It All Begins in the Kitchen
A teaching space to serve the whole campus
To become registered dietitian nutritionists (RDNs), dietetics students must pursue a rigorous program of education, get accepted into highly competitive internships, and pass registration exams. But before all that, they need a more fundamental skill: They must learn how to cook.
In the College of Natural Resources, the Cal Teaching Kitchen is the laboratory in which future dietitians are prepared for careers that will help us understand and prevent chronic disease, promote healthy communities, and further metabolic research and education. Now CNR is launching a fundraising campaign to bring its kitchen up to par with its exceptional program.
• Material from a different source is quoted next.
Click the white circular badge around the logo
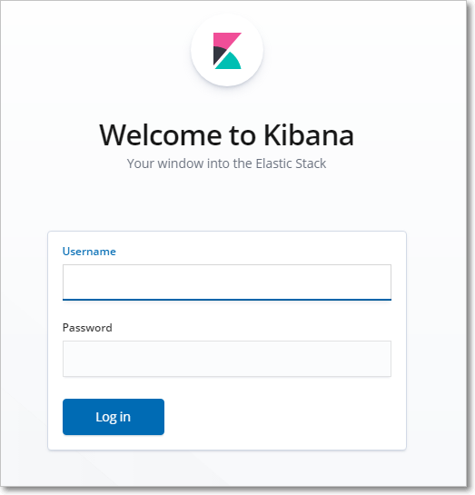This screenshot has width=475, height=495. pyautogui.click(x=227, y=50)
UC Berkeley is the birthplace of nutrition studies, having offered the first courses on the subject in the early 1900s. Our faculty continue to be active in practice, serving as professional role models, and Berkeley researchers are at the leading edge of metabolic health and related fields. The dietetics program offers a rigorous, science-based curriculum and many opportunities for student research. And the campus is now part of the Teaching Kitchen Collaborative, launched by the Culinary Institute of America and the Harvard T.H. Chan School of Public Health.
An architectural rendering of the vision for an updated yeaching kitchen.VISUALIZATION: Robert Becker
Beyond the dietetics program, the teaching kitchen is used by graduate and undergraduate student groups, campus health services, Cal Athletics, and staff wellness programs. Students from all disciplines can take Personal Food Security and Wellness (NUSCTX 20), a popular course offering instruction in how to prepare healthy meals on tight budgets. Launched in spring 2016, this class is now more necessary than ever, as a recent study showed that 57 percent of Cal students struggle to find sufficient or healthy food.
Berkeley’s dietetics students are achieving a remarkable 99 percent pass rate on the Commission on Dietetic Registration’s mandatory exam. These are the future nutritionists who will help us combat the obesity epidemic and associated chronic diseases like diabetes, heart disease, and high blood pressure. They’ll play an integral role in the well-being of our nation, promoting healthy food to better fuel our bodies.
“The food science course and accompanying lab was one of my favorite classes and sparked an interest in the biology and chemistry of food,” says Brittney Dietz, PhD ’16, Nutritional Sciences and Toxicology. “I was able to apply the knowledge and techniques I used in my medical research to experiments that unveiled the science of what we eat.”
Unlike CNR’s acclaimed program, however, the teaching kitchen is woefully out-of-date. Built in 1953, the facility still largely relies on older equipment. It’s too small to accommodate its roughly 2,200 student visits each year. And its split kitchen-classroom footprint limits the potential for growth.
The fundraising campaign seeks to remedy all that. Plans call for a new open kitchen-classroom layout that will feature individual and ADA-compliant cooking stations for each student group; added counter space; an instructor station; and state-of-the-art equipment like gas ranges, energy-efficient appliances, and a commercial-grade dishwasher. An adjacent patio will feature a culinary garden.
“Graduates of our program are at the forefront of translating the science of nutrition into real-life applications,” says Mikelle McCoin, director of the Didactic Program in Dietetics. “The new Cal Teaching Kitchen will serve as a valuable laboratory to train the food educators of the future.”